Zweig, testimone della barbarie
Esattamente ottant’anni fa, il 22 febbraio 1942, Stefan Zweig si suicidò insieme alla moglie nell’esilio brasiliano in cui viveva. Era stato nella nativa Austria uno scrittore di grande successo, autore di biografie importanti, poesie, drammi, novelle. Ebreo, europeo, cosmopolita, assistette al disastro della prima guerra mondiale e visse poi fino al 1933 immerso nella grande cultura tedesca dell’Europa tra le due guerre. Nel 1933 i suoi libri furono bruciati in piazza dai nazisti insieme a quelli di tutta l’intelligentia del tempo, da Freud ad Einstein a Thomas Mann, ebraica o no, purché giudicata espressione dell’odiato giudaismo. Cominciò l’esilio, dapprima in Europa, poi, dal 1941 nelle Americhe, New York e poi il Brasile. Nello stesso 1941 terminò la sua straordinaria autobiografia, Il mondo di ieri, ricordi di un europeo, libro indimenticabile in cui la pittura del mondo mitteleuropeo degli anni precedenti la prima guerra mondiale si unisce a quella del decennio dell’esplosione culturale ebraica e poi alla sua distruzione. Il libro termina con l’attacco nazista alla Polonia nel 1939.

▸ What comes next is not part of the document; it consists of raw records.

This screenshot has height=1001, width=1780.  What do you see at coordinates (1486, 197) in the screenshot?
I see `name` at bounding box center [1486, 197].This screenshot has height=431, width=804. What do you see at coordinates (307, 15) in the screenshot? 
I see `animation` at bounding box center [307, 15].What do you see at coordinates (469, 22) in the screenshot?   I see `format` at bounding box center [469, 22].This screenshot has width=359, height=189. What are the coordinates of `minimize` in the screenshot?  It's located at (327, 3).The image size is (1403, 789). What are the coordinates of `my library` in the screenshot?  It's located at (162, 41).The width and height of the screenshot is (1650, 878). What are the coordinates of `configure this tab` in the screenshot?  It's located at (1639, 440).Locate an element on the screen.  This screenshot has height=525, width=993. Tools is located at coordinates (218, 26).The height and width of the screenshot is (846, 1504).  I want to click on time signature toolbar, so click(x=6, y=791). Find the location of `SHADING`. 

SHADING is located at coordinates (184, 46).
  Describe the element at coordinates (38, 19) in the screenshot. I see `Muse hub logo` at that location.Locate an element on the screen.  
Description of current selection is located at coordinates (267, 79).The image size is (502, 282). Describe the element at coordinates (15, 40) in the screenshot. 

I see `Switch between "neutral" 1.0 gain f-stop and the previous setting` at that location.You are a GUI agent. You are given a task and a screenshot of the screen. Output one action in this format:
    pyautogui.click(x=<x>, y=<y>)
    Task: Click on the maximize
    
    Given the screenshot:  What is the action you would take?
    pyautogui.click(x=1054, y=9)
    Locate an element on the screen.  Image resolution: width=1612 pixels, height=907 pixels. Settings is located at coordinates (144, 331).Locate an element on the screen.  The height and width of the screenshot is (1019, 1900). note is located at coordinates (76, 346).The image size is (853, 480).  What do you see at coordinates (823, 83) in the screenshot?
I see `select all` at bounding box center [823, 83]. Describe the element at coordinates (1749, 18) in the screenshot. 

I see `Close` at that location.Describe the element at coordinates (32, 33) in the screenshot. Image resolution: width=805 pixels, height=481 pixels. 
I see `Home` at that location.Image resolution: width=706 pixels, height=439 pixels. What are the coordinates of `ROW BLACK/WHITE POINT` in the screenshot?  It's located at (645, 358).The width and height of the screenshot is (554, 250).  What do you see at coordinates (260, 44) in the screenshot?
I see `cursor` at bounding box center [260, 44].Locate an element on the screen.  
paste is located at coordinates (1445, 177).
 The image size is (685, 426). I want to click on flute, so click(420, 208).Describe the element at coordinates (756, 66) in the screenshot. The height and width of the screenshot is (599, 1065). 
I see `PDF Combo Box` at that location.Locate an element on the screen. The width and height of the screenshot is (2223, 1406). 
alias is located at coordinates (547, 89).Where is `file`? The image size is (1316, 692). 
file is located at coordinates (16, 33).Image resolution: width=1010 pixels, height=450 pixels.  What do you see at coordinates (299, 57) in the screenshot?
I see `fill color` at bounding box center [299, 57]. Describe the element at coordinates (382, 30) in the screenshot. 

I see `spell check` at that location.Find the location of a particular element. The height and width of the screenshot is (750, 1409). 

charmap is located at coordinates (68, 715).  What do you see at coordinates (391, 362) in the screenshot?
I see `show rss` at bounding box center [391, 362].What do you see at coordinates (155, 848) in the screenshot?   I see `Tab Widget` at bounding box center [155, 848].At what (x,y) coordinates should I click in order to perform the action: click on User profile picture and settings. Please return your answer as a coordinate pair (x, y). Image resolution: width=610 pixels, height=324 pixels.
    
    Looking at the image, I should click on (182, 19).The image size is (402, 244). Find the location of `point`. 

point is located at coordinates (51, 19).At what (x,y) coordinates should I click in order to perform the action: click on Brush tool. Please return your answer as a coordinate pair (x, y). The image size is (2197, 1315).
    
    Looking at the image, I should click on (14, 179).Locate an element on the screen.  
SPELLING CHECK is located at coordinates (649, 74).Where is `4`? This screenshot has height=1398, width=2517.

«Nel periodo prebellico, scriveva nell’introduzione, ho conosciuto il grado e la forma più alta della libertà individuale, per vederla poi al più basso livello cui sia scesa da secoli… Tutti i cavalli dell’Apocalisse hanno fatto irruzione nella mia vita, carestie e rivolte, inflazione e terrore, epidemie e emigrazione; ho visto crescere e diffondersi sotto i miei occhi le grandi ideologie delle masse, il bolscevismo in Russia, il fascismo in Italia, il nazionalsocialismo in Germania, e anzitutto la peste peggiore, il nazionalismo che ha avvelenato la fioritura della nostra cultura europea. Inerme e impotente, dovetti essere testimone dell’inconcepibile ricaduta dell’umanità in una barbarie che si riteneva da tempo obliata».